* What you have to do:
After locating the line containing "Go to Deploy", transcribe that line and all following lines exactly, stopping only at the end of the records.

* Data for review:
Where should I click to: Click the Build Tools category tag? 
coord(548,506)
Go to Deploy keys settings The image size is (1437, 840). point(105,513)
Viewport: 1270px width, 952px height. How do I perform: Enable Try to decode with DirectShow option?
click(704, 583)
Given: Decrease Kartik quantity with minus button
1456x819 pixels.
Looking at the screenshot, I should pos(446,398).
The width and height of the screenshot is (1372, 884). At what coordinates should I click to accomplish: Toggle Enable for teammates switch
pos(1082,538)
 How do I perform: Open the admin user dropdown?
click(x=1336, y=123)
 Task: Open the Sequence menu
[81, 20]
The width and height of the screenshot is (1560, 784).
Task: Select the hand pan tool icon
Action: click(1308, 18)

* Reply:
Go to Deploy keys settings The image size is (1437, 840). point(105,513)
Viewport: 1270px width, 952px height. How do I perform: Enable Try to decode with DirectShow option?
click(704, 583)
Given: Decrease Kartik quantity with minus button
1456x819 pixels.
Looking at the screenshot, I should pos(446,398).
The width and height of the screenshot is (1372, 884). At what coordinates should I click to accomplish: Toggle Enable for teammates switch
pos(1082,538)
 How do I perform: Open the admin user dropdown?
click(x=1336, y=123)
 Task: Open the Sequence menu
[81, 20]
The width and height of the screenshot is (1560, 784).
Task: Select the hand pan tool icon
Action: click(1308, 18)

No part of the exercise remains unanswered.